Jonathan Bree, Crush


Jonathan Bree «You’re so cool» – durch den Tipp eines Freundes bin ich auf diesen Sänger aus Auckland in Neuseeland und seine neue Single aufmerksam gemacht geworden. Bis dato hatte ich noch nie etwas von ihm gehört – und bin doch sehr angetan von dieser psychedelischen Crooner-Pop-Musik, die, wie der Titel schon andeutet, echt cool ist und durch ein leicht obskures Video begleitet wird.


Crush «No easy way» – österreichische Bands finden eher selten den Weg in meinen Blog, aber dieses PostPunk- aus Graz hat es mit seiner aktuellen EP geschafft. Wirklich prima Musik, und die ganze EP gibt es schon ab 0 Euro bei Bandcamp!

Swimming Girls, Smoke Season


Swimming Girls «2 Kids» – über diese Band kann ich gar nicht so viel schreiben. Es ist ein britisches Quartett, dessen Einflüsse von The Cure bis hin zu Cindy Lauper reichen, was man ihrer aktuellen Single auch durchaus anhören kann. Und sie waren bereits im Vorprogramm von The Jesus & Mary Chain zu sehen, starten also vielversprechend in ihre Musikkarriere.

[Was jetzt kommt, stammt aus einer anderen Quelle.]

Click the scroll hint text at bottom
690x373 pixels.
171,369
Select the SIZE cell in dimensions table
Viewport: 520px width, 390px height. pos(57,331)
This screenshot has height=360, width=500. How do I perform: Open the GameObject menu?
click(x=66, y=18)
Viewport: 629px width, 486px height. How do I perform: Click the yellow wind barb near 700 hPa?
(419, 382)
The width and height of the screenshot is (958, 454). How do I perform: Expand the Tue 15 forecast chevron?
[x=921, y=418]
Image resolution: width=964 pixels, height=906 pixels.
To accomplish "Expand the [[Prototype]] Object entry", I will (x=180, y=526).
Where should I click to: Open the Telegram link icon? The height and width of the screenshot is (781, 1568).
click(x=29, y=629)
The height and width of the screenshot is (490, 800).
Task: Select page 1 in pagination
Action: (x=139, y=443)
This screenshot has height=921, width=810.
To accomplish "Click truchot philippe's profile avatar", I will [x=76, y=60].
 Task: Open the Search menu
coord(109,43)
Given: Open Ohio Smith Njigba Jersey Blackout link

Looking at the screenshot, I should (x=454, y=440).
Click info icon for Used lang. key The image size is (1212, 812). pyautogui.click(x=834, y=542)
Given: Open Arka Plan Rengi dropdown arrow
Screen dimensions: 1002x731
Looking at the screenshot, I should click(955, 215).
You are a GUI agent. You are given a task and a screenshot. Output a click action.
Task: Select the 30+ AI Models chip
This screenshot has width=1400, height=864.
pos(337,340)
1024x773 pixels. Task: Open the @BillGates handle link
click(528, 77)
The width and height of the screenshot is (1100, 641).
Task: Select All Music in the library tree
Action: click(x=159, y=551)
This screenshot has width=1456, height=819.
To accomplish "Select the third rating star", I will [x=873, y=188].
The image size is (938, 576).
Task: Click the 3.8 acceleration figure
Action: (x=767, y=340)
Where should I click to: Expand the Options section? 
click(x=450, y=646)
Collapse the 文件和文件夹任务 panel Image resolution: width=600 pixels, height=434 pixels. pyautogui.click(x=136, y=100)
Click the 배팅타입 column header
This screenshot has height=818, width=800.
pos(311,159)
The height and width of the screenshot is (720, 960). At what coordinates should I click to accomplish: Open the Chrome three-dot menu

Smoke Season «Good Days» – der Sommer geht so langsam (war er dieses Jahr überhaupt je richtig da? In Kiel nicht!), und da ist es umso schöner, wenn wir uns noch ein wenig an diesen sommerlichen Klängen des Duos aus Los Angeles erfreuen können.

Moxi, San Jua


Moxi «Figures bathed in light» – das Duo aus Los Angeles (woher sonst) ist zurück mit einer neuen Single, die wieder ihre elektronische wie auch zuweilen dreampoppige Seite zeigt (in diesem Fall schlägt das Pendel deutlich in Richtung Synths aus). Der Song entstand, laut Aussagen der beiden, nachdem sie in einem Autounfall nur knapp dem Tod entrannen. Auf die nächste Woche kommende EP darf man gespannt sein (ich bin es jedenfalls).



San Jua «Swirls in the swimming pool» – und noch ein Duo, diesmal bestehend aus schwedischer Sängerin und britischem Musiker. Im Grunde passen die Klänge bestens zu Moxi, denn auch hier geht es latent verträumt zu, jedoch merklich gitarrenlastiger.

Fountaineer, Warm Digits feat. Sarah Cracknell


Fountaineer «Grand Old Flags» – Indiefolk mit warmen Gitarren und einen einhüllenden Gesang sind ja durchaus in derzeit. Man schaue sich nur das neue Album von The War on Drugs an (welches ich übrigens, entgegen mancher Musikkritikermeinung, eher enttäuschend finde). Und so passt die neue, ausgesprochen angenehme Scheibe «Greater city, greater Love» der australischen Band Fountaineer auch sehr gut zum derzeitigen Zeitgeist, wie ich finde.



Warm Digits feat. Sarah Cracknell «Growth of Raindrops» – wer hätte das gedacht, dass Saint Etienne sich tatsächlich noch mal nach Deutschland verirren? Tatsächlich gibt das Trio demnächst in Berlin eines ihrer seltenen Konzerte hierzulande, und wie, um das zu feiern, erschien nicht nur ein neues Album, sondern die Sängerin ist auch bei einem Track der britischen Elektronikband Warm Digits zu Gast.